On Wed, Dec 08, 1999 at 01:27:59PM -0800, Robert J. Bradbury wrote:
> Its on my todo list to re-examine this but the priority is
> rather low. What you really want for this is self-assembly
> (no nanotech required). Then you use the laser-boost
> approach NASA is working on to launch self-assembling
> intelligent-bricks into near-earth-orbit. When you start
> being able to launch 1-10kg hunks into orbit at high
> frequency without any rockets and have a resonable amount
> of intelligence on those pieces then the game gets very
> different. If you really wanted to assemble a Mars
> shipment, this would be the way to do it.
Cough, cough ...
Laser boost requires (a) honking great big lasers, and (b) reliability. Neither of these has been demonstrated on the scale required -- not saying it's impossible, but we're at 1901 Lilienthal glider stage and discussing what we can do with a DC-3.
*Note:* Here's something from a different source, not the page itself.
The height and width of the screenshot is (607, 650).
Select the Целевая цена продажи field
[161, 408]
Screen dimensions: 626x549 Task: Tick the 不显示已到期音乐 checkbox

Why not go the tried and tested route and steal a leaf from Gerald Bull's book?
Yes, explosive-powered guns look crude and old-fashioned. But they're also a _practical_ technology, even with 1980's tech. Before Bull was assassinated he'd designed and ordered the supergun test item for Project Babylon; we have no reason to believe it wouldn't have worked, given Bull's history (as probably the pre-eminent artillery designer of the 20th century, and an expert on the hypersonic aerodynamics of ballistic re-entry vehicles -- he helped design the Minuteman-III and Titan-II RV's).
It's worth noting that Bull's design _wasn't_ a pure gun -- it was a discarding-sabot high-velocity cannon designed to launch a very simple two-stage solid-fuel rocket. The goal was to ultimately be able to put a robust 100Kg payload into orbit every 90 minutes. This sounds to me a lot like a 1Kg intelligent brick every minute, and it was feasible any time from the mid-seventies on. (Anyone else remember Project HARP?)